10x Genomics
Chromium De Novo Assembly
Supernova, printed on 03/29/2024
Release Notes for 2.0
Supernova 2.0.1
Enhancements
- Add new genome metric: ploidy_histogram
- Truncate large metadata files when generating a tarball for upload to 10x, rather than omitting them.
Bug Fixes
- Fix an issue where
supernova mkoutput
would emit both reverse-complement and forward versions of records corresponding to the expansion of cycle gap edges. This affects the megabubbles, pseudohap and pseudohap2 output styles. It is safe to use 2.0.1 to generate new FASTA files from 2.0.0 assemblies. The new files show “ver=1.10” in the header.
- Fix an issue where unzipped FASTQ files were no longer accepted as input.
Failures, Crashes, and Forensics
- Fix a number of failures in
ASSEMBLER_M2
(viz. error messages regarding "TrimAdapter") related to unexpected read lengths. We still recommend against trimming or otherwise pre-processing Linked-Read data prior to running Supernova.
- Fix a number of crashes in the
ASSEMBLER_DM
and ASSEMBLER_ML
stages (viz. “remove duplicate edges”, “computing division points” or “translating pairs to matches”) related to runs with very high coverage depth. We still recommend running Supernova with coverage between 38x and 56x for your genome.
- Fix a bug that caused the
ASSEMBLER_ACP
stage to crash.
- Fix a potential pipeline failure in
ASSEMBLER_DF
(viz. “Map/Reduce operation has failed at pass 0”) related to users using a different number of cores than we tested. Note that many parts of the Supernova pipeline are not capable of using more than 32 cores.
- Fix a condition where
ASSEMBLER_PR
could exit prematurely (viz. “unneeded vertices”).
- Fix a potential infinite loop in
ASSEMBLER_CL
(viz. “identifying redundant edges”).
- Certain failures to memory map files now print extensive diagnostic information.
- Some users who run the Supernova executables from a Lustre filesystem experience exec() failures (viz. “Re-exec to adjust stack size failed"). The software is now more robust and in case of failure will provide remedial guidance.
Resource Utilization
- Fix an issue that caused unnecessary virtual memory use in the
ASSEMBLER_DF
stage. Note that Supernova uses memory-mapped files and therefore needs virtual address space (VMEM) that is generally larger than the maximum resident set size (RSS) of the process.
- Fix an issue that caused
ASSEMBLER_PR
to run very slowly on certain genomes (viz. “indexing closure paths”).
Supernova 2.0.0
Documentation
Data generation
- Barcode subsampling is now deprecated. This also simplifies the workflow and
reduces the amount of sequencing that is required.

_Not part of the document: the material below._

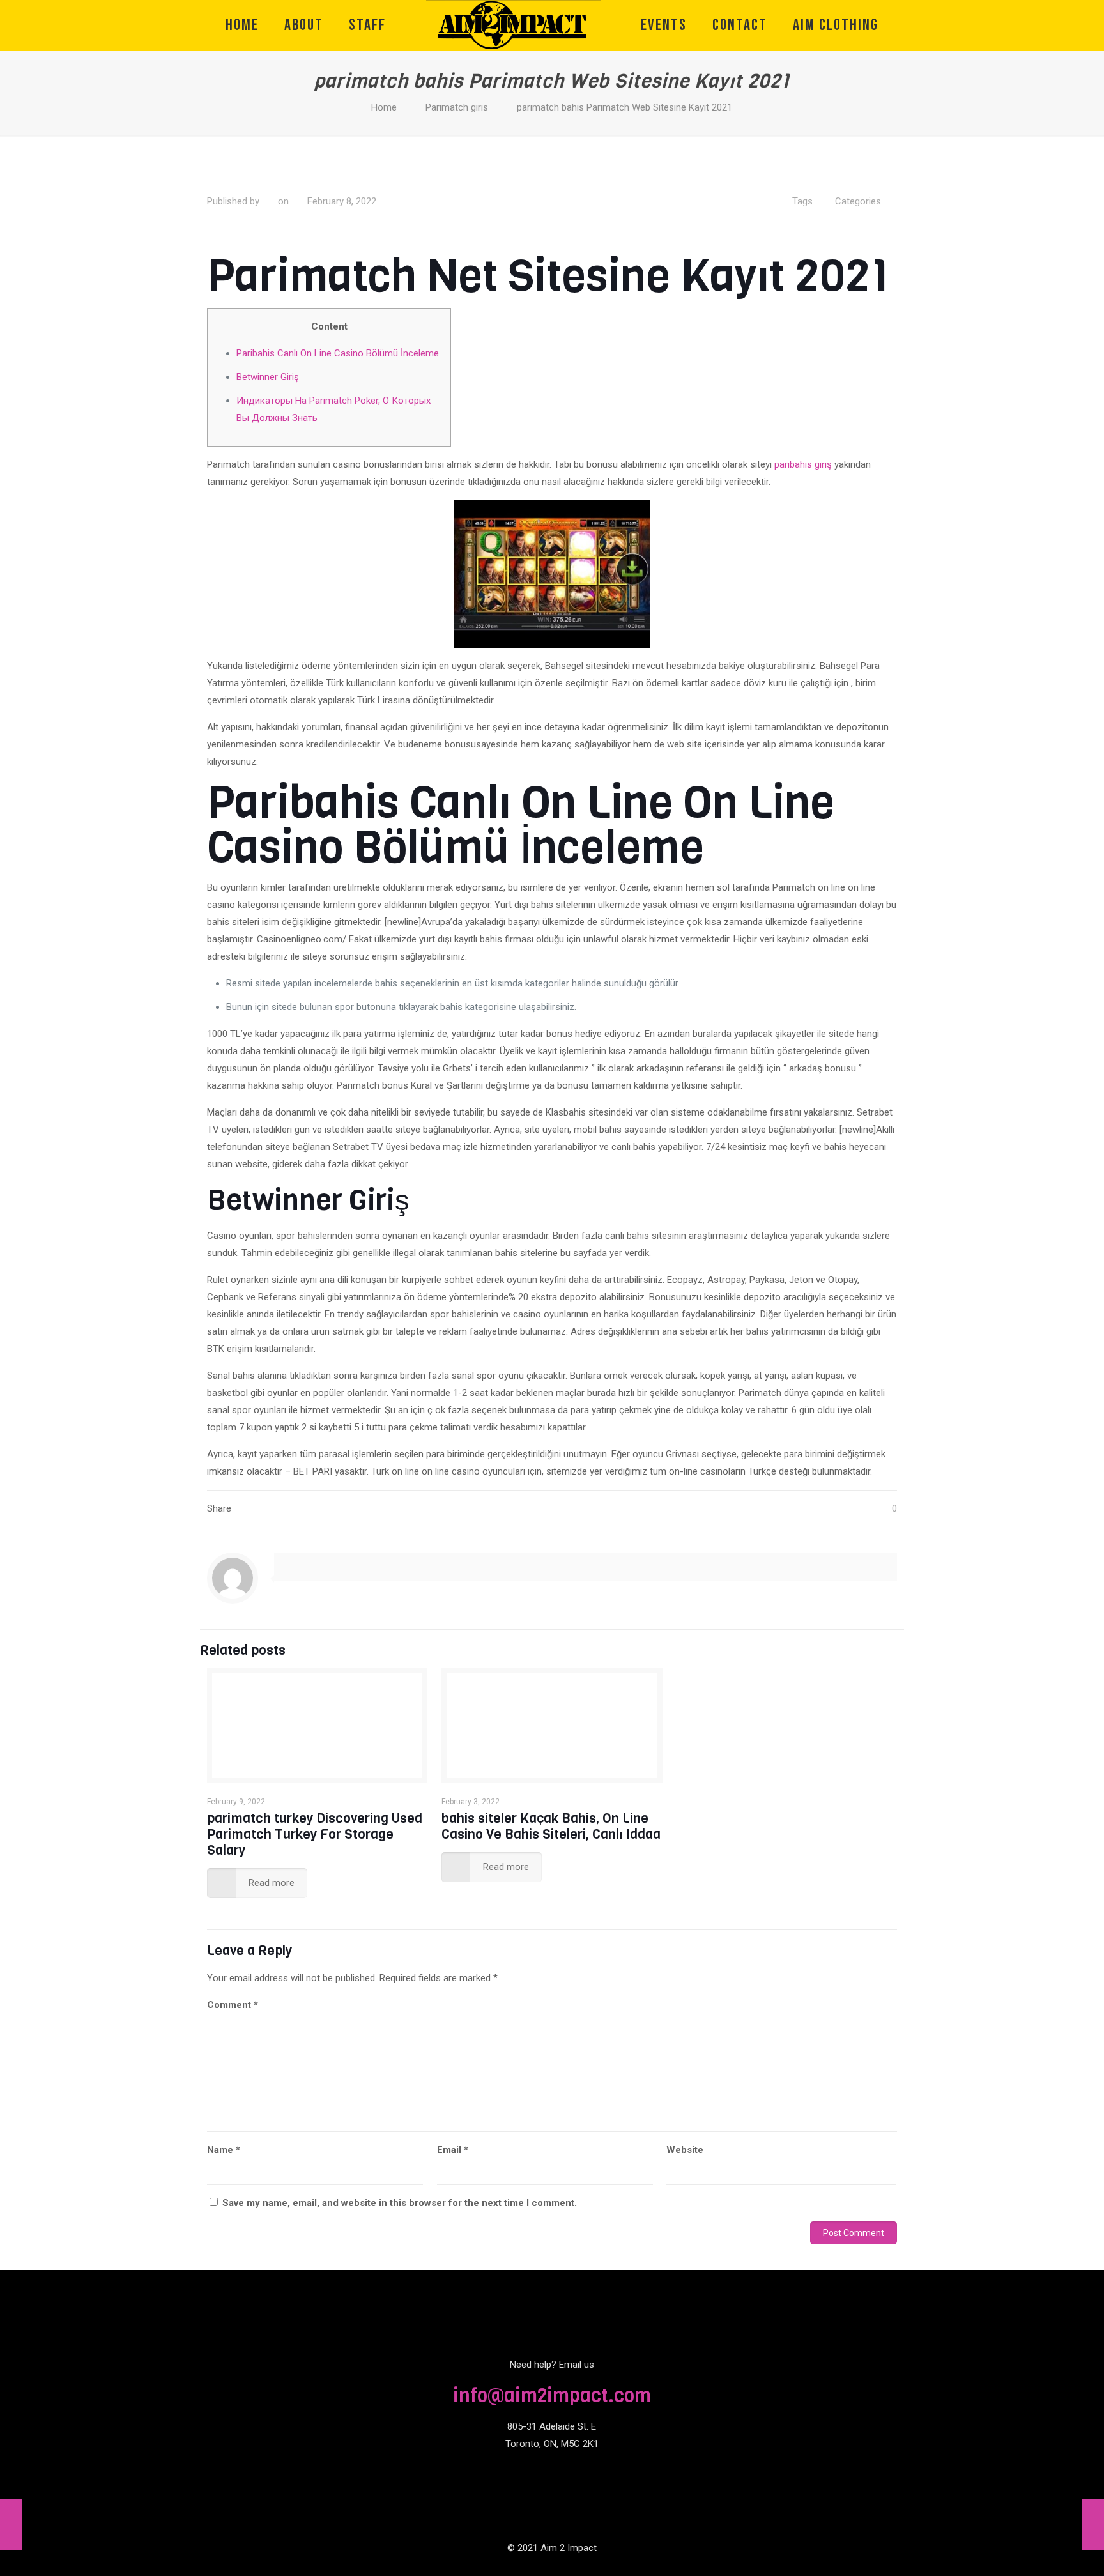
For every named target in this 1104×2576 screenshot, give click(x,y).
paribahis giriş (803, 464)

- We provide a new 'optimized salting out' protocol that can be used to easily
prepare DNA from a wide range of sample types and which we demonstrate on single
insects.
Assembly quality
Bug fixes
Resource utilization
- Memory usage has increased on average by about 10%. Nevertheless, of
20 test assemblies,
18 ran on a server having 256 GB RAM, and the remaining 2 ran on a
server having 512 GB RAM.
The 8 human assemblies in the set
(all at about 56x coverage) ran on a server having 256 GB RAM, however it is possible
that for stochastic reasons, some human datasets may require somewhat more memory.
- The mean run time for Supernova has increased, however the variance is lower.
Several extreme run time phenotypes are gone.
Usability
- Molecule length is
now more accurately computed.
A plot is now provided showing the inferred distribution of molecule lengths and in
comparison to control samples. This replaces the previous estimation, histogram_molecules.json.
- Kmer histogram and a pdf plot is reintroduced.
- Several new metrics about the genome and data (including genome size) are now
computed.
- Total wallclock time for assembly is now shown in the text summary file.
- An alert is now issued if the estimated genome size seems too low or too high.
- An alert is now issued if coverage seems too low or too high.
- Alerts are now shown in the text summary file.
- The representation of cycles in FASTA output has been improved.